I'm not sure how I'd activate an XP image nowadays, nor if I even have an XP disk. I discarded a lot of that stuff when I moved out of Queens and sold my consulting business. But I suppose someone has cobbled one together.

I haven't virtualized Windows in years (nor needed to) so I'm kind of out of that loop. The last time I did was when Win7 first came out. I had an XP system running on VirtualBox on a Linux machine as a "just in case," but I never needed it. Win7 was a painless transition. I wonder if I still have that hard drive stashed away somewhere...

Rich

My XP machine, which is not connected to the Internet, needed reactivation for some reason recently, but I was able to do it over the phone. They had an automated process for instructing me on what to type in.
 
I've had 10 installed since the week it became available. No issues at all. Which is quite a contrast from 8, which was a complete train wreck.

I don't understand what everyone is complaining about with W10. Works great for me.


Sent from my iPad using Tapatalk
 
Seems like Microsoft has lost its marbles, and is suffering from the arrogance of the monopolist.

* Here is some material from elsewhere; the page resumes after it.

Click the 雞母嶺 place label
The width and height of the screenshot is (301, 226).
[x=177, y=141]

I guess I'd better clone My Win 7 hard disks before I accept any more updates. So far, I seem to have avoided the forced "upgrade" nonsense by uninstalling certain updates, with the help of tech news sources, and I'm thinking of declining everything except security updates. If that doesn't work, I'm thinking about switching to either Linux or a Mac for Internet access, and disconnecting my Win 7 machine from the Internet.

I always maintain a clone of the hard drive, and I always refresh it immediately before installing updates. That's not just to avoid Win10. It's for protection against updates that break stuff to the point that the machine becomes unbootable. That doesn't happen nearly as often as it used to, but it's still not unheard of.

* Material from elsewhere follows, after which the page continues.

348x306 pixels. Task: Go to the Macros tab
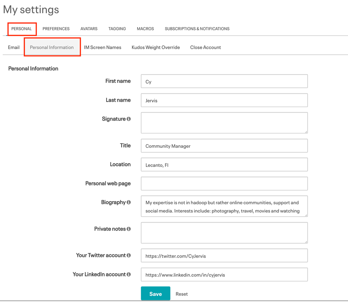145,29
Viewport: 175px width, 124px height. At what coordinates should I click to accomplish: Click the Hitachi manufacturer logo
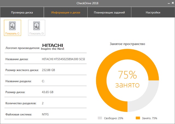[53, 47]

Back in the old days when I was doing support, I had bootable disks that could do a quick-and-dirty revert of an unbootable system back to a previous restore point. But I'm out of that line of work now. I still have the old disks, but I'm not sure they'd work on 8.1. (Besides, having a clone of the hard drive has pulled my gluteus maximus out of the fire for many different reasons other than bad updates over the years.)

Rich
 
I'm pretty happy with Windows 10. I didn't upgrade, I built a new computer for it.

It seems rock solid, it's more reliable than my OS-X laptop, which has frequent pregnant pauses. Windows has the ssd, so it's got that going for it.

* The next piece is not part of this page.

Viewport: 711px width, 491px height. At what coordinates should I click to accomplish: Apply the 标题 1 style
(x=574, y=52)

The biggest peeve I have with Win 10 is that you can't search your apps from the start button. For example, on Windows 7 if I wanted to run Notepad++ I could just type 'Notepad++' in the start button search box and there it would be.

On Win 10 the search box sends you to Bing, which is both sad and pathetic.

I skipped 8 altogether.
 
The biggest peeve I have with Win 10 is that you can't search your apps from the start button. For example, on Windows 7 if I wanted to run Notepad++ I could just type 'Notepad++' in the start button search box and there it would be.

On Win 10 the search box sends you to Bing, which is both sad and pathetic.

Try; Press and old 'Windows' key(between Fn and Alt on most keyboards), press 'r' key, brings up the run program dialog search within the OS. Type 'notepad'. press enter or click the 'OK' button. Should not go to Bing unless a hotkey has been setup prev.
 
Try; Press and old 'Windows' key(between Fn and Alt on most keyboards), press 'r' key, brings up the run program dialog search within the OS. Type 'notepad'. press enter or click the 'OK' button. Should not go to Bing unless a hotkey has been setup prev.
Just hit the windows key and start typing for what you want.
 
I've had 10 installed since the week it became available. No issues at all. Which is quite a contrast from 8, which was a complete train wreck.

I don't understand what everyone is complaining about with W10. Works great for me.


Sent from my iPad using Tapatalk


Me too, no problems.
 
Thanks for the tip, I was sure it was in there somewhere.

I use command lines in Windows a lot. For example, I use a utility called GitBash every day for working with git repositories. GitBash gives you a Linux type command line window. Because nobody in the Linux world has any idea how to make a decent graphical user interface, it's just sometimes a lot easier to use Linux tools from the command line.